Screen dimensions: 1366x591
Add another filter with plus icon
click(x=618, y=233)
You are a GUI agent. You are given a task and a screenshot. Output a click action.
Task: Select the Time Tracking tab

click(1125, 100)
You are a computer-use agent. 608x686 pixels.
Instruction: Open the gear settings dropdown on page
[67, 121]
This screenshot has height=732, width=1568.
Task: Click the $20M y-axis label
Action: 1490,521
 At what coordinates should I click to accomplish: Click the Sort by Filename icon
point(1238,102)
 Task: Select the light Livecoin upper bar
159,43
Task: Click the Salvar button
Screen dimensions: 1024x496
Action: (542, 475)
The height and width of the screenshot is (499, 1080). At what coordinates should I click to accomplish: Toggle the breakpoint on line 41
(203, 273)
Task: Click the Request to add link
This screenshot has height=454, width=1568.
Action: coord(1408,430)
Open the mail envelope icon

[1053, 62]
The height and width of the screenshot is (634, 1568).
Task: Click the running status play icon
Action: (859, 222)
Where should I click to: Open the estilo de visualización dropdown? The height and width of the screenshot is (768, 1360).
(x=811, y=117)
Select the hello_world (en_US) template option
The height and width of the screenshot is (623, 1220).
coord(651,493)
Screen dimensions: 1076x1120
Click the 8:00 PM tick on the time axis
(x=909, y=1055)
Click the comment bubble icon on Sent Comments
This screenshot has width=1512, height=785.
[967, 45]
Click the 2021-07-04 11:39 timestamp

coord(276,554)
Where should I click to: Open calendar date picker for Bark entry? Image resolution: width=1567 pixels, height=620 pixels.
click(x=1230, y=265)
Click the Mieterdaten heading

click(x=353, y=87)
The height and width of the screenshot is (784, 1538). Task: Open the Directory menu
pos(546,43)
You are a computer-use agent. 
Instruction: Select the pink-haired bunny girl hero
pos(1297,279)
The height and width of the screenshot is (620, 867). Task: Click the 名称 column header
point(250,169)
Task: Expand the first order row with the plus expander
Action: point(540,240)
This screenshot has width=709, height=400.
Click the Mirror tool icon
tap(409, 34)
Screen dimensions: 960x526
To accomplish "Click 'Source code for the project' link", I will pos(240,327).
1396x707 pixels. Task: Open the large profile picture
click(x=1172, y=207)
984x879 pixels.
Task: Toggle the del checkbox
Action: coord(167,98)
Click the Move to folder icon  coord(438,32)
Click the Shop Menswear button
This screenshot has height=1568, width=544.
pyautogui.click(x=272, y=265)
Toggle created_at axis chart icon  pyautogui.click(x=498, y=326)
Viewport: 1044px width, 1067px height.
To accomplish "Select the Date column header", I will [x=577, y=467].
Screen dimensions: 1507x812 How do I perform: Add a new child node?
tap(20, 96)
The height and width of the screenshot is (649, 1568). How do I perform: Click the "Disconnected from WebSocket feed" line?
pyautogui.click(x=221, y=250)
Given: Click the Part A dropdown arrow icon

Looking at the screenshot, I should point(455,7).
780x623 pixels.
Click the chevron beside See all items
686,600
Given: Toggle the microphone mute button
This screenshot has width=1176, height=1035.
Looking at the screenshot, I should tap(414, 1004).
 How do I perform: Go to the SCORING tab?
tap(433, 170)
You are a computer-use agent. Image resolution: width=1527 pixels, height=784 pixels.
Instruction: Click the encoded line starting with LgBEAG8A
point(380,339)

## Task prompt
Copy all of the material above word for word.

## Solution below
Screen dimensions: 1366x591
Add another filter with plus icon
click(x=618, y=233)
You are a GUI agent. You are given a task and a screenshot. Output a click action.
Task: Select the Time Tracking tab

click(1125, 100)
You are a computer-use agent. 608x686 pixels.
Instruction: Open the gear settings dropdown on page
[67, 121]
This screenshot has height=732, width=1568.
Task: Click the $20M y-axis label
Action: 1490,521
 At what coordinates should I click to accomplish: Click the Sort by Filename icon
point(1238,102)
 Task: Select the light Livecoin upper bar
159,43
Task: Click the Salvar button
Screen dimensions: 1024x496
Action: (542, 475)
The height and width of the screenshot is (499, 1080). At what coordinates should I click to accomplish: Toggle the breakpoint on line 41
(203, 273)
Task: Click the Request to add link
This screenshot has height=454, width=1568.
Action: coord(1408,430)
Open the mail envelope icon

[1053, 62]
The height and width of the screenshot is (634, 1568).
Task: Click the running status play icon
Action: (859, 222)
Where should I click to: Open the estilo de visualización dropdown? The height and width of the screenshot is (768, 1360).
(x=811, y=117)
Select the hello_world (en_US) template option
The height and width of the screenshot is (623, 1220).
coord(651,493)
Screen dimensions: 1076x1120
Click the 8:00 PM tick on the time axis
(x=909, y=1055)
Click the comment bubble icon on Sent Comments
This screenshot has width=1512, height=785.
[967, 45]
Click the 2021-07-04 11:39 timestamp

coord(276,554)
Where should I click to: Open calendar date picker for Bark entry? Image resolution: width=1567 pixels, height=620 pixels.
click(x=1230, y=265)
Click the Mieterdaten heading

click(x=353, y=87)
The height and width of the screenshot is (784, 1538). Task: Open the Directory menu
pos(546,43)
You are a computer-use agent. 
Instruction: Select the pink-haired bunny girl hero
pos(1297,279)
The height and width of the screenshot is (620, 867). Task: Click the 名称 column header
point(250,169)
Task: Expand the first order row with the plus expander
Action: point(540,240)
This screenshot has width=709, height=400.
Click the Mirror tool icon
tap(409, 34)
Screen dimensions: 960x526
To accomplish "Click 'Source code for the project' link", I will pos(240,327).
1396x707 pixels. Task: Open the large profile picture
click(x=1172, y=207)
984x879 pixels.
Task: Toggle the del checkbox
Action: coord(167,98)
Click the Move to folder icon  coord(438,32)
Click the Shop Menswear button
This screenshot has height=1568, width=544.
pyautogui.click(x=272, y=265)
Toggle created_at axis chart icon  pyautogui.click(x=498, y=326)
Viewport: 1044px width, 1067px height.
To accomplish "Select the Date column header", I will [x=577, y=467].
Screen dimensions: 1507x812 How do I perform: Add a new child node?
tap(20, 96)
The height and width of the screenshot is (649, 1568). How do I perform: Click the "Disconnected from WebSocket feed" line?
pyautogui.click(x=221, y=250)
Given: Click the Part A dropdown arrow icon

Looking at the screenshot, I should point(455,7).
780x623 pixels.
Click the chevron beside See all items
686,600
Given: Toggle the microphone mute button
This screenshot has width=1176, height=1035.
Looking at the screenshot, I should tap(414, 1004).
 How do I perform: Go to the SCORING tab?
tap(433, 170)
You are a computer-use agent. Image resolution: width=1527 pixels, height=784 pixels.
Instruction: Click the encoded line starting with LgBEAG8A
point(380,339)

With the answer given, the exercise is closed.